DIRECTIONS FOR THIS TASK
The response must restate all of the data word for word.

*** Opening of EXTRACTED ENTRIES ***

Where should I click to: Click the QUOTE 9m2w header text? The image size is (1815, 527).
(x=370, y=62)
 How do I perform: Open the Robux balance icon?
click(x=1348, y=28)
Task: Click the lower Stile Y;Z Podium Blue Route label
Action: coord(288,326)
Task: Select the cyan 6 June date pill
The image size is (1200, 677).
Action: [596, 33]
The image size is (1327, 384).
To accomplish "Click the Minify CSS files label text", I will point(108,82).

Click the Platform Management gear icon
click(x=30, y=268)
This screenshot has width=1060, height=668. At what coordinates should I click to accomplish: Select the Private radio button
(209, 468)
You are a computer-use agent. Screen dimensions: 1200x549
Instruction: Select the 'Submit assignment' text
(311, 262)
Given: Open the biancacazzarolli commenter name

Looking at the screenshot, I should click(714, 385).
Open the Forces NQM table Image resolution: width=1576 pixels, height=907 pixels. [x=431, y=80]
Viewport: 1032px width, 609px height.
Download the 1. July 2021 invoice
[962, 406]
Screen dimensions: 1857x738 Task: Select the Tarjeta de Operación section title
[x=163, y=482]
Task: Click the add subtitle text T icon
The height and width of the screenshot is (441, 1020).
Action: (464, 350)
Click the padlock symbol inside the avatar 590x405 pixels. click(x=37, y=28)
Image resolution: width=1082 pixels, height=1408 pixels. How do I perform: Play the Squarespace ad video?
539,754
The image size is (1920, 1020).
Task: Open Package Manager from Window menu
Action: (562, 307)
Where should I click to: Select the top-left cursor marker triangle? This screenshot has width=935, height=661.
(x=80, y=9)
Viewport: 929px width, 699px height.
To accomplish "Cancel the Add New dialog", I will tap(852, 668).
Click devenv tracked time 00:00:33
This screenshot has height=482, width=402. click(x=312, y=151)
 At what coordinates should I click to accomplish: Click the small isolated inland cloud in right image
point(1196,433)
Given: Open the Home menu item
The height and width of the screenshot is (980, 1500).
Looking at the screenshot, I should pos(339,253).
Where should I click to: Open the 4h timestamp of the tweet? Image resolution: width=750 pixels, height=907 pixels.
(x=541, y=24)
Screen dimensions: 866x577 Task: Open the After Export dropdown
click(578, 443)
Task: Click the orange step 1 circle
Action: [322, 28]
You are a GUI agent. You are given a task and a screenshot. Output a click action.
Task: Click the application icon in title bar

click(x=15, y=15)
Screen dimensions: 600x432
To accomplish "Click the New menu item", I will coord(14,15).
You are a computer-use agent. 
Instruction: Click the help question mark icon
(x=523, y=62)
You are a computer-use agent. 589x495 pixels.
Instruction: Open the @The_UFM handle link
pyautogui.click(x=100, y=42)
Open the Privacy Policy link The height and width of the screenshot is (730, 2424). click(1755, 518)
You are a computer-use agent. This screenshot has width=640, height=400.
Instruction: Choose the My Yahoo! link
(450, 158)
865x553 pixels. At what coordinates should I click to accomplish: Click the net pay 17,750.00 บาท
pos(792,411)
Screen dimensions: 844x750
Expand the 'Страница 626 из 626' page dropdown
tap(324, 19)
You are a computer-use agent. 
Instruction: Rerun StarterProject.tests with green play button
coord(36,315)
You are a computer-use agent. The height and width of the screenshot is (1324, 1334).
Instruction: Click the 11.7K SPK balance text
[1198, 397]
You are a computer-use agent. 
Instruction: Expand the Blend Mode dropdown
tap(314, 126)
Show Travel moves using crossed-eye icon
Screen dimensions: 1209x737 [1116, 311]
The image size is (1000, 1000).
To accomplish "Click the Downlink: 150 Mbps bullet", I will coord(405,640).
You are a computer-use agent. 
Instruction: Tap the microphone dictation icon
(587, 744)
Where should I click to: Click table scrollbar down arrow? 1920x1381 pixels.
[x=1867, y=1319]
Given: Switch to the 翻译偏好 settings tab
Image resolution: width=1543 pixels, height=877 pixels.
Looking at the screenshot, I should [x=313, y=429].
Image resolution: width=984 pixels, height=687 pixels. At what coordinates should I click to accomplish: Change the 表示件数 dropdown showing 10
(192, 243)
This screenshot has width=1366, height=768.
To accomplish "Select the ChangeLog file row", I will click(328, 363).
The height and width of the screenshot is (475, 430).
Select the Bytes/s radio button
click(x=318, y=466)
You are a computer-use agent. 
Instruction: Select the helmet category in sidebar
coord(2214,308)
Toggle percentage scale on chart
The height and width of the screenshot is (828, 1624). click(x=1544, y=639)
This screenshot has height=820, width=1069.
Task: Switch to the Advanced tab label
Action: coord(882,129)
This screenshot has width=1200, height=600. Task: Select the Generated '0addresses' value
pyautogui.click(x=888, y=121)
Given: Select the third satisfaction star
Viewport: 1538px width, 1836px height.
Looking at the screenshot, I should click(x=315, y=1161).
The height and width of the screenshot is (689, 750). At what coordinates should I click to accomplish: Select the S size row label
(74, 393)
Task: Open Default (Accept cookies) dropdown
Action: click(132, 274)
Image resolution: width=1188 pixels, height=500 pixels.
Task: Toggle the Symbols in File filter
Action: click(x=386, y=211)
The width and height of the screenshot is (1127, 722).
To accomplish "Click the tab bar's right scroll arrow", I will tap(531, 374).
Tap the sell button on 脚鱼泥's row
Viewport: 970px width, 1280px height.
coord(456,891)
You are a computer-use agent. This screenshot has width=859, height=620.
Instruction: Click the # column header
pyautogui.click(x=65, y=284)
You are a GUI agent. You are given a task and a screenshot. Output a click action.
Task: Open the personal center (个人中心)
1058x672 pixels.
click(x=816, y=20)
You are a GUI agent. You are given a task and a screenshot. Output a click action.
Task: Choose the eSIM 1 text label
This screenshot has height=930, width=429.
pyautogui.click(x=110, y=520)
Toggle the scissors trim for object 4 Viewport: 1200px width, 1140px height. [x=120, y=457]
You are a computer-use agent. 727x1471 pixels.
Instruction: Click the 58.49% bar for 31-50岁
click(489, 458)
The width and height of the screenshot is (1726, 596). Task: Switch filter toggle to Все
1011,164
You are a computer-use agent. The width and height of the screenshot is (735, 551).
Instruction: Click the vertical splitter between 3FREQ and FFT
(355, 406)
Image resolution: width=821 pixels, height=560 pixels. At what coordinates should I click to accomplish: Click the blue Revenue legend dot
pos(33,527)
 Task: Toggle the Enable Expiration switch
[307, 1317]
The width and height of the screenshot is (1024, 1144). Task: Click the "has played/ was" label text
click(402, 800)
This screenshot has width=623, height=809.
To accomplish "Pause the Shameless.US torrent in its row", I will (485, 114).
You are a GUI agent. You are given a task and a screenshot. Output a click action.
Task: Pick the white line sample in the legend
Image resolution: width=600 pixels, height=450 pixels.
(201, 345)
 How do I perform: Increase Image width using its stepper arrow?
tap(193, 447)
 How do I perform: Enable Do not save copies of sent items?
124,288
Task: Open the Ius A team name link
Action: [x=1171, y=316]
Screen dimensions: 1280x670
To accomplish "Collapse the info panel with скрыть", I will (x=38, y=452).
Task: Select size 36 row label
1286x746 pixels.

*** Close of EXTRACTED ENTRIES ***

ANSWER AREA
Where should I click to: Click the QUOTE 9m2w header text? The image size is (1815, 527).
(x=370, y=62)
 How do I perform: Open the Robux balance icon?
click(x=1348, y=28)
Task: Click the lower Stile Y;Z Podium Blue Route label
Action: coord(288,326)
Task: Select the cyan 6 June date pill
The image size is (1200, 677).
Action: [596, 33]
The image size is (1327, 384).
To accomplish "Click the Minify CSS files label text", I will point(108,82).

Click the Platform Management gear icon
click(x=30, y=268)
This screenshot has width=1060, height=668. At what coordinates should I click to accomplish: Select the Private radio button
(209, 468)
You are a computer-use agent. Screen dimensions: 1200x549
Instruction: Select the 'Submit assignment' text
(311, 262)
Given: Open the biancacazzarolli commenter name

Looking at the screenshot, I should click(714, 385).
Open the Forces NQM table Image resolution: width=1576 pixels, height=907 pixels. [x=431, y=80]
Viewport: 1032px width, 609px height.
Download the 1. July 2021 invoice
[962, 406]
Screen dimensions: 1857x738 Task: Select the Tarjeta de Operación section title
[x=163, y=482]
Task: Click the add subtitle text T icon
The height and width of the screenshot is (441, 1020).
Action: (464, 350)
Click the padlock symbol inside the avatar 590x405 pixels. click(x=37, y=28)
Image resolution: width=1082 pixels, height=1408 pixels. How do I perform: Play the Squarespace ad video?
539,754
The image size is (1920, 1020).
Task: Open Package Manager from Window menu
Action: (562, 307)
Where should I click to: Select the top-left cursor marker triangle? This screenshot has width=935, height=661.
(x=80, y=9)
Viewport: 929px width, 699px height.
To accomplish "Cancel the Add New dialog", I will tap(852, 668).
Click devenv tracked time 00:00:33
This screenshot has height=482, width=402. click(x=312, y=151)
 At what coordinates should I click to accomplish: Click the small isolated inland cloud in right image
point(1196,433)
Given: Open the Home menu item
The height and width of the screenshot is (980, 1500).
Looking at the screenshot, I should pos(339,253).
Where should I click to: Open the 4h timestamp of the tweet? Image resolution: width=750 pixels, height=907 pixels.
(x=541, y=24)
Screen dimensions: 866x577 Task: Open the After Export dropdown
click(578, 443)
Task: Click the orange step 1 circle
Action: [322, 28]
You are a GUI agent. You are given a task and a screenshot. Output a click action.
Task: Click the application icon in title bar

click(x=15, y=15)
Screen dimensions: 600x432
To accomplish "Click the New menu item", I will coord(14,15).
You are a computer-use agent. 
Instruction: Click the help question mark icon
(x=523, y=62)
You are a computer-use agent. 589x495 pixels.
Instruction: Open the @The_UFM handle link
pyautogui.click(x=100, y=42)
Open the Privacy Policy link The height and width of the screenshot is (730, 2424). click(1755, 518)
You are a computer-use agent. This screenshot has width=640, height=400.
Instruction: Choose the My Yahoo! link
(450, 158)
865x553 pixels. At what coordinates should I click to accomplish: Click the net pay 17,750.00 บาท
pos(792,411)
Screen dimensions: 844x750
Expand the 'Страница 626 из 626' page dropdown
tap(324, 19)
You are a computer-use agent. 
Instruction: Rerun StarterProject.tests with green play button
coord(36,315)
You are a computer-use agent. The height and width of the screenshot is (1324, 1334).
Instruction: Click the 11.7K SPK balance text
[1198, 397]
You are a computer-use agent. 
Instruction: Expand the Blend Mode dropdown
tap(314, 126)
Show Travel moves using crossed-eye icon
Screen dimensions: 1209x737 [1116, 311]
The image size is (1000, 1000).
To accomplish "Click the Downlink: 150 Mbps bullet", I will coord(405,640).
You are a computer-use agent. 
Instruction: Tap the microphone dictation icon
(587, 744)
Where should I click to: Click table scrollbar down arrow? 1920x1381 pixels.
[x=1867, y=1319]
Given: Switch to the 翻译偏好 settings tab
Image resolution: width=1543 pixels, height=877 pixels.
Looking at the screenshot, I should [x=313, y=429].
Image resolution: width=984 pixels, height=687 pixels. At what coordinates should I click to accomplish: Change the 表示件数 dropdown showing 10
(192, 243)
This screenshot has width=1366, height=768.
To accomplish "Select the ChangeLog file row", I will click(328, 363).
The height and width of the screenshot is (475, 430).
Select the Bytes/s radio button
click(x=318, y=466)
You are a computer-use agent. 
Instruction: Select the helmet category in sidebar
coord(2214,308)
Toggle percentage scale on chart
The height and width of the screenshot is (828, 1624). click(x=1544, y=639)
This screenshot has height=820, width=1069.
Task: Switch to the Advanced tab label
Action: coord(882,129)
This screenshot has width=1200, height=600. Task: Select the Generated '0addresses' value
pyautogui.click(x=888, y=121)
Given: Select the third satisfaction star
Viewport: 1538px width, 1836px height.
Looking at the screenshot, I should click(x=315, y=1161).
The height and width of the screenshot is (689, 750). At what coordinates should I click to accomplish: Select the S size row label
(74, 393)
Task: Open Default (Accept cookies) dropdown
Action: click(132, 274)
Image resolution: width=1188 pixels, height=500 pixels.
Task: Toggle the Symbols in File filter
Action: click(x=386, y=211)
The width and height of the screenshot is (1127, 722).
To accomplish "Click the tab bar's right scroll arrow", I will tap(531, 374).
Tap the sell button on 脚鱼泥's row
Viewport: 970px width, 1280px height.
coord(456,891)
You are a computer-use agent. This screenshot has width=859, height=620.
Instruction: Click the # column header
pyautogui.click(x=65, y=284)
You are a GUI agent. You are given a task and a screenshot. Output a click action.
Task: Open the personal center (个人中心)
1058x672 pixels.
click(x=816, y=20)
You are a GUI agent. You are given a task and a screenshot. Output a click action.
Task: Choose the eSIM 1 text label
This screenshot has height=930, width=429.
pyautogui.click(x=110, y=520)
Toggle the scissors trim for object 4 Viewport: 1200px width, 1140px height. [x=120, y=457]
You are a computer-use agent. 727x1471 pixels.
Instruction: Click the 58.49% bar for 31-50岁
click(489, 458)
The width and height of the screenshot is (1726, 596). Task: Switch filter toggle to Все
1011,164
You are a computer-use agent. The width and height of the screenshot is (735, 551).
Instruction: Click the vertical splitter between 3FREQ and FFT
(355, 406)
Image resolution: width=821 pixels, height=560 pixels. At what coordinates should I click to accomplish: Click the blue Revenue legend dot
pos(33,527)
 Task: Toggle the Enable Expiration switch
[307, 1317]
The width and height of the screenshot is (1024, 1144). Task: Click the "has played/ was" label text
click(402, 800)
This screenshot has width=623, height=809.
To accomplish "Pause the Shameless.US torrent in its row", I will (485, 114).
You are a GUI agent. You are given a task and a screenshot. Output a click action.
Task: Pick the white line sample in the legend
Image resolution: width=600 pixels, height=450 pixels.
(201, 345)
 How do I perform: Increase Image width using its stepper arrow?
tap(193, 447)
 How do I perform: Enable Do not save copies of sent items?
124,288
Task: Open the Ius A team name link
Action: [x=1171, y=316]
Screen dimensions: 1280x670
To accomplish "Collapse the info panel with скрыть", I will (x=38, y=452).
Task: Select size 36 row label
1286x746 pixels.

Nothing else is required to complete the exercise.